» **JOB ITEM A**
Duplicate the passage from the excerpt on Zurich's motion, starting with "Zurich makes three" and going on through "not occur here.".
» **JOB ITEM B**
Answer these questions using the excerpt on Zurich's motion:
(i) As to which of Penn's counterclaims does the Court grant Zurich's Motion for Summary Judgment?
(ii) How many arguments does Zurich make for why Penn's counterclaims fail under the "multiple occurrences" theory?
(iii) What does the Court name as the only remaining question?

» **TEXT FOR ANALYSIS**
In the section concerning attorney's fees as part of the Travelers Motion, the Court addressed attorney's fees under both the Travelers policy and the Zurich policies. Accordingly, as with the Travelers Motion, the Court GRANTS Zurich's Motion for Summary Judgment as to Penn's second, fourth, and sixth counterclaims.

2. Multiple Occurrences

Zurich makes three arguments why Penn's counterclaims fail with respect to the "multiple occurrences" theory. First, Zurich argues that only a single occurrence is at issue as a matter of law. Second, Zurich argues that there is no evidence of interior property damage and therefore only a single covered occurrence, exterior property damage, actually occurred. Third, Zurich argues that adding another "occurrence" would require Brady to pay another self insured retention for coverage to be triggered, which did not occur here.

In the section concerning Travelers' Motion, the Court already addressed the first and second arguments that Zurich makes in its Motion. Indeed, the Court noted that it was addressing Zurich's as well as Travelers' arguments as part of the discussion of Travelers' Motion. For the first argument, the Court determined that Zurich and Travelers have not established that a single occurrence was at issue as a matter of law. For the second argument, the Court found that there was a triable issue of material fact as to whether covered interior property damage occurred. Therefore, the only remaining question is whether the self insured retention prevents coverage in this case.

» **ENTRIES PROVIDED**
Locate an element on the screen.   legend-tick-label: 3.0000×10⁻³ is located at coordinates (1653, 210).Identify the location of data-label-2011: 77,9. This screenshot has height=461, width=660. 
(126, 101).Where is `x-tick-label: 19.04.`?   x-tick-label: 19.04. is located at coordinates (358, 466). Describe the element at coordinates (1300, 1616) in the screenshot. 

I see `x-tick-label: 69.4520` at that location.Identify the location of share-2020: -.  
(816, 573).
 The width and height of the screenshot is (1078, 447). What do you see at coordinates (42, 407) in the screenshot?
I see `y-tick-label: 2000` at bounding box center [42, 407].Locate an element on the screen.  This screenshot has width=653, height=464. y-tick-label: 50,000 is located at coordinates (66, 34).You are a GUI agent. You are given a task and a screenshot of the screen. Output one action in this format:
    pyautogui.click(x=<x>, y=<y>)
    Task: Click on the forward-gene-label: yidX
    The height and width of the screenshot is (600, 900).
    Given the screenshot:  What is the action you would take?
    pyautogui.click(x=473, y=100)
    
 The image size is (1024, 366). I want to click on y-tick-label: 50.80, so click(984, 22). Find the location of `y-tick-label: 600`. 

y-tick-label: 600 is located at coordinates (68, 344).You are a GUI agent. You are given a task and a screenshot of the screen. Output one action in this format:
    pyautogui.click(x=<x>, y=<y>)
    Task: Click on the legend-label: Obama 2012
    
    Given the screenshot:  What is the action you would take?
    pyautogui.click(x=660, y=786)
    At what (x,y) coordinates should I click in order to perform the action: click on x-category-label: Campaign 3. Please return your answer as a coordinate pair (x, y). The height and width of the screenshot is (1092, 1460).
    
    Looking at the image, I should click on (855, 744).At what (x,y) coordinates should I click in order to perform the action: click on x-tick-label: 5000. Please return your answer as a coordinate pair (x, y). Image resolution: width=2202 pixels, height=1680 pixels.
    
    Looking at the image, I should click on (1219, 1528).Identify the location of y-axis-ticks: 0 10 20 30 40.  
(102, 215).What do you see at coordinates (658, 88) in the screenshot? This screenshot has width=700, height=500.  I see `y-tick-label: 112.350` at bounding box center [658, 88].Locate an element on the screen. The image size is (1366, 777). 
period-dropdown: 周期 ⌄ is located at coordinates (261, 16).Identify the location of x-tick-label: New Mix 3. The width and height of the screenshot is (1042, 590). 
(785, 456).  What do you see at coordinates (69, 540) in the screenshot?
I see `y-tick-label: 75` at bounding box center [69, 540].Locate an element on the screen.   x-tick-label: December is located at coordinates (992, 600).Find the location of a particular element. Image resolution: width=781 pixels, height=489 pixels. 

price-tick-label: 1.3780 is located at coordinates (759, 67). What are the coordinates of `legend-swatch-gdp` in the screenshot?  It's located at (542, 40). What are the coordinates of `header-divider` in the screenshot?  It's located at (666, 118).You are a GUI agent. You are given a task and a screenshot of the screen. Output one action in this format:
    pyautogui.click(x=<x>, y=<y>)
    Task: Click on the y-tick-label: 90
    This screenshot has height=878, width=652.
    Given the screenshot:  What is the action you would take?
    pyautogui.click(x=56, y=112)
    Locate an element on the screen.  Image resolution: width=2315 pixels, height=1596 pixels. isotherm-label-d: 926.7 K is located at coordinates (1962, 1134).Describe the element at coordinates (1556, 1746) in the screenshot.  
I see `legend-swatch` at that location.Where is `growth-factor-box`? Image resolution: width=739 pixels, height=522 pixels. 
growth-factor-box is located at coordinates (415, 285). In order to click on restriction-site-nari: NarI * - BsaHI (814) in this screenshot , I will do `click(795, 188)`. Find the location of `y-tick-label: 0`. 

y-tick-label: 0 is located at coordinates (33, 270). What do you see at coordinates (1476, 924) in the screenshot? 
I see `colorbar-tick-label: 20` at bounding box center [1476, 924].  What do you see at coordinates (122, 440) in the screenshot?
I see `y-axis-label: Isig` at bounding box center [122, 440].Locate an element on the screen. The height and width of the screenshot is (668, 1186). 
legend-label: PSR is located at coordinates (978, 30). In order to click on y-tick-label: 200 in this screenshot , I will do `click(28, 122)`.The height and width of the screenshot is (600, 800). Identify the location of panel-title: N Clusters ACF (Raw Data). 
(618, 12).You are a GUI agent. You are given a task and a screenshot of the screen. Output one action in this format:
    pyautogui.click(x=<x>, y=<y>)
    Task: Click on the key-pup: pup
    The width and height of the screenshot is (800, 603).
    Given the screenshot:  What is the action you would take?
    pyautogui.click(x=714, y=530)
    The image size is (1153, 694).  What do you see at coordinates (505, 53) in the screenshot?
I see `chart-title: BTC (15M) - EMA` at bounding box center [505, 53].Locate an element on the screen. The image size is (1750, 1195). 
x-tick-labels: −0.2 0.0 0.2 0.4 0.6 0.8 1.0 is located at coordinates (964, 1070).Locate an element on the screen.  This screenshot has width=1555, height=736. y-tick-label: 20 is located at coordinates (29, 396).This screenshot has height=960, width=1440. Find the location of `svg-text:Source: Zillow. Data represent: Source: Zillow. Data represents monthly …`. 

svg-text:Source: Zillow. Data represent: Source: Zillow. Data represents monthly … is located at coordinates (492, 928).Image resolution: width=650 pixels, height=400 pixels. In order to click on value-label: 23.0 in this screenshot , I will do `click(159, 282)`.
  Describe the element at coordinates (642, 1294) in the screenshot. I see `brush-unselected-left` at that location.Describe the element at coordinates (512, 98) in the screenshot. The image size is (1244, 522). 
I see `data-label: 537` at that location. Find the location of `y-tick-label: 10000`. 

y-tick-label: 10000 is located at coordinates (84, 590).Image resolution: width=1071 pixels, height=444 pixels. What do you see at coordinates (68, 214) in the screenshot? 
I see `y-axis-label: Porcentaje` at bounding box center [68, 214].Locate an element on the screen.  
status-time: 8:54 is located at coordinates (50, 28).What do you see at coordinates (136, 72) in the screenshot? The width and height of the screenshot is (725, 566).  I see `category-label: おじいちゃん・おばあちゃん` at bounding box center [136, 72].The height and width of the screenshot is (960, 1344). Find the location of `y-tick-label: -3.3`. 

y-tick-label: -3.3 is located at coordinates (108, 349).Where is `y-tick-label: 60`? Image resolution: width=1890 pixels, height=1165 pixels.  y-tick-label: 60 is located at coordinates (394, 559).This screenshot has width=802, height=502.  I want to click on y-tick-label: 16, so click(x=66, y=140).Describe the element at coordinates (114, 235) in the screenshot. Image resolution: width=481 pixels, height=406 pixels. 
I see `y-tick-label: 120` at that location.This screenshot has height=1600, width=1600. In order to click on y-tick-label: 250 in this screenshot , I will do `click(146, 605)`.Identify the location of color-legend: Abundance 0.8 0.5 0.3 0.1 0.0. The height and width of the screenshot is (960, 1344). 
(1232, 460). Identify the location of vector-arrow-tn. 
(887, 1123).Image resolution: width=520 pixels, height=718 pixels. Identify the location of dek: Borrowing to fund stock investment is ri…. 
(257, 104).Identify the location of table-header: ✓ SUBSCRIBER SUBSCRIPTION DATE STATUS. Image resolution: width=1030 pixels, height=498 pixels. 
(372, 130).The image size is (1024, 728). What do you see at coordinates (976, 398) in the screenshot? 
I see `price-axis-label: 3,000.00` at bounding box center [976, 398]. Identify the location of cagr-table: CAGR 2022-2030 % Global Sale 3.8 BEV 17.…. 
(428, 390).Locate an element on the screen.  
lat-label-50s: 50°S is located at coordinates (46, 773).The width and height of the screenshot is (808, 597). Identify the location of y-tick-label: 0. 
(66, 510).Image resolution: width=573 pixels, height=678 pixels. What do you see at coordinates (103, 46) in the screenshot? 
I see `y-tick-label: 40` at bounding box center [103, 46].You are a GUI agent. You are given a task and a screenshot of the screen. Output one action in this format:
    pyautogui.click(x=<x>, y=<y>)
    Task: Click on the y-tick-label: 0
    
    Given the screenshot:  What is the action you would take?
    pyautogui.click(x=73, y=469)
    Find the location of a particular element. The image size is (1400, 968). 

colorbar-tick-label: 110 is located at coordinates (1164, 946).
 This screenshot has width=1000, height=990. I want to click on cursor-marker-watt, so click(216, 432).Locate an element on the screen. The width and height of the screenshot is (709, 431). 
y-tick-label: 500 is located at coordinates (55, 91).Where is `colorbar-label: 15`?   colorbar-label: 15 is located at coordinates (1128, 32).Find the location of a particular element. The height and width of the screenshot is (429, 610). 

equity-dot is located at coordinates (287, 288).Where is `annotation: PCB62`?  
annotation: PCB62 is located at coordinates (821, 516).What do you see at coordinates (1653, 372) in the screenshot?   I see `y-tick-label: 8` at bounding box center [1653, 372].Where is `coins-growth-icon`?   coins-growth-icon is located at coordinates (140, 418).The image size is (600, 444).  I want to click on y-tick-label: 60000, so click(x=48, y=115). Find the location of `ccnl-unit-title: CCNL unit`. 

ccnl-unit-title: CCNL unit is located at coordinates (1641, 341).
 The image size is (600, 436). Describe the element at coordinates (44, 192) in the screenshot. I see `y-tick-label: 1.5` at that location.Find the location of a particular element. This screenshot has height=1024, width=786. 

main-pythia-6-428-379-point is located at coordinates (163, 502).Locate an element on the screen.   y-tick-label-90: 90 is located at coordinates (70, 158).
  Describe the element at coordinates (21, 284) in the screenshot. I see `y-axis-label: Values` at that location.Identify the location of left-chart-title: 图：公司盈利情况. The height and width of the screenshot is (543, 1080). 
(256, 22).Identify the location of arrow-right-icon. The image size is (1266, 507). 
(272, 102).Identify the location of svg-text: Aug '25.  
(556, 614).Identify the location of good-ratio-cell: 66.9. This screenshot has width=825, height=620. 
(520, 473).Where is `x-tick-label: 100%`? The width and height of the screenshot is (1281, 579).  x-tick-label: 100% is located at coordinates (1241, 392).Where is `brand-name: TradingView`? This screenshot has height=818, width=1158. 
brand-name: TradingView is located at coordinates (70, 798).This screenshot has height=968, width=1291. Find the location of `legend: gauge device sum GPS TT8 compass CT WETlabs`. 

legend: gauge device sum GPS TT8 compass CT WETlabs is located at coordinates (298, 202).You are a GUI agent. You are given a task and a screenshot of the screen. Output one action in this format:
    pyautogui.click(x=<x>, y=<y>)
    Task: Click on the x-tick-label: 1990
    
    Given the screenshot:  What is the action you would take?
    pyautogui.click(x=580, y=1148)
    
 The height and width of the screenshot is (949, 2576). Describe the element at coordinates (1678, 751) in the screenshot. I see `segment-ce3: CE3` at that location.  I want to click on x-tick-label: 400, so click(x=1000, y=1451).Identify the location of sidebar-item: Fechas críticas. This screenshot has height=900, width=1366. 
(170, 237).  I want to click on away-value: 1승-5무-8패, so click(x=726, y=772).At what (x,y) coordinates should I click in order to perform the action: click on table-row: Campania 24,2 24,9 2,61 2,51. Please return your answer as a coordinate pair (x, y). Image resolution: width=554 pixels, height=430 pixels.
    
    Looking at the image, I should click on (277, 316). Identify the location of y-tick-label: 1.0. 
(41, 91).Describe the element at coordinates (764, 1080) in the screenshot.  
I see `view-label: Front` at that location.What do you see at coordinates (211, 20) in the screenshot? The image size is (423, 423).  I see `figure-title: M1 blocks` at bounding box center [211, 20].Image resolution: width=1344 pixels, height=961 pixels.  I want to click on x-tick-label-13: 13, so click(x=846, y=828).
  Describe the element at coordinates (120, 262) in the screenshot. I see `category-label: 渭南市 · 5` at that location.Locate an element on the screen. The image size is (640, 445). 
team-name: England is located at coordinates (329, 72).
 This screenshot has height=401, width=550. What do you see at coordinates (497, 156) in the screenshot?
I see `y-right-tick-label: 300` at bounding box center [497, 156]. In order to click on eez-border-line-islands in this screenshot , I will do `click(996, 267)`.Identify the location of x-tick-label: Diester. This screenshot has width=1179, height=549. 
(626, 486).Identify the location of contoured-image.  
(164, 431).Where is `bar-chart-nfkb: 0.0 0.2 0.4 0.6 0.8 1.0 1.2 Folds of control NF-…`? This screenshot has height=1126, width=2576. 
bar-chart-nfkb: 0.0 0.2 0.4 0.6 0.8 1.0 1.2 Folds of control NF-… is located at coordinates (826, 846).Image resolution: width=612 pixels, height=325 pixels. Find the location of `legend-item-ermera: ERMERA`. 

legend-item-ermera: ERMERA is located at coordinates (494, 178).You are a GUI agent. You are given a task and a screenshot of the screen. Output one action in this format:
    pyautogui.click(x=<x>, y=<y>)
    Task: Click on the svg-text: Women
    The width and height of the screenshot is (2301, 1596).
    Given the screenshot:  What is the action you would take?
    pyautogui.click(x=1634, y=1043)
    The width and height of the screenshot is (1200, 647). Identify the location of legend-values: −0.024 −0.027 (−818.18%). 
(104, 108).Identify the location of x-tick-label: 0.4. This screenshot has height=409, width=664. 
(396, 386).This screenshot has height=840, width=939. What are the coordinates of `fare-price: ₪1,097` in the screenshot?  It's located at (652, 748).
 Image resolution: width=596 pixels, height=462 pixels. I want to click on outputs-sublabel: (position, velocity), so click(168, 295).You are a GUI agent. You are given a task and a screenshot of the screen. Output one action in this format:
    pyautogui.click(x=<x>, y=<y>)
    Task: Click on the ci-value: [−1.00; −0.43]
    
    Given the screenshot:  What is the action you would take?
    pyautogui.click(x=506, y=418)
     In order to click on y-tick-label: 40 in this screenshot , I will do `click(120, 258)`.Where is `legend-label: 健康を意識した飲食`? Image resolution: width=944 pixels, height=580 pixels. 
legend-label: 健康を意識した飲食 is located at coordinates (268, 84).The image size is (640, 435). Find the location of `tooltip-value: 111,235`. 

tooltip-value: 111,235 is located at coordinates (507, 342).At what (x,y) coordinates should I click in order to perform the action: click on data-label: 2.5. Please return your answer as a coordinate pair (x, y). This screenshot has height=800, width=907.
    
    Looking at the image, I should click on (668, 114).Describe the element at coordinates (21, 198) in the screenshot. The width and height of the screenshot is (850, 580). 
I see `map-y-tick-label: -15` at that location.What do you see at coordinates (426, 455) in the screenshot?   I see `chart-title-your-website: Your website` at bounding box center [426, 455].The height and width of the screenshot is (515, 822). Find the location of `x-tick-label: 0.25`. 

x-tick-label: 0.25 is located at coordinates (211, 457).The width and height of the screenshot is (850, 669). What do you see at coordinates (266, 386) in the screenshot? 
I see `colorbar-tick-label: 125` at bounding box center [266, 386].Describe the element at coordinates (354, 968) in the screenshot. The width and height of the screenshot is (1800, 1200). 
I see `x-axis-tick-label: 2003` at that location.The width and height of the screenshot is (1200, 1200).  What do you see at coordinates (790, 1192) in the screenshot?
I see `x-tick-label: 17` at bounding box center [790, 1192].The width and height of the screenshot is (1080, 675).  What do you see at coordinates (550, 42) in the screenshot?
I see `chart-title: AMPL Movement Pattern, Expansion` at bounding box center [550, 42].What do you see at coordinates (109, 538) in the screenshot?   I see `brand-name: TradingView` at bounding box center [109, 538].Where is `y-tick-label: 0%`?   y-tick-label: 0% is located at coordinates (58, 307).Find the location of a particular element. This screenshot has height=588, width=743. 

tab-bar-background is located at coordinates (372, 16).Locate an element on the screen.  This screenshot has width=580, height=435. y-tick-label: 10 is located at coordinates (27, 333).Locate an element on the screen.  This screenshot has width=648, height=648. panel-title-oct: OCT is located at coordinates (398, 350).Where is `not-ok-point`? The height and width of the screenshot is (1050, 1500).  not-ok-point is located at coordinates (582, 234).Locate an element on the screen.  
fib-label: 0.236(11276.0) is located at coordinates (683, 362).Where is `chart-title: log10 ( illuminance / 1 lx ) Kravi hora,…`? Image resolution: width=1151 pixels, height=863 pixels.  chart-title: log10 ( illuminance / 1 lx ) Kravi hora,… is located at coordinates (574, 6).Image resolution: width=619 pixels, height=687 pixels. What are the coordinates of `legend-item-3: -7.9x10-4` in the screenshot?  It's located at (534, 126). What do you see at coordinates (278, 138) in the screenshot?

» **RESPONSE A**
Zurich makes three arguments why Penn's counterclaims fail with respect to the "multiple occurrences" theory. First, Zurich argues that only a single occurrence is at issue as a matter of law. Second, Zurich argues that there is no evidence of interior property damage and therefore only a single covered occurrence, exterior property damage, actually occurred. Third, Zurich argues that adding another "occurrence" would require Brady to pay another self insured retention for coverage to be triggered, which did not occur here.

» **RESPONSE B**
(i) Penn's second, fourth, and sixth counterclaims.
(ii) Three.
(iii) Whether the self insured retention prevents coverage in this case.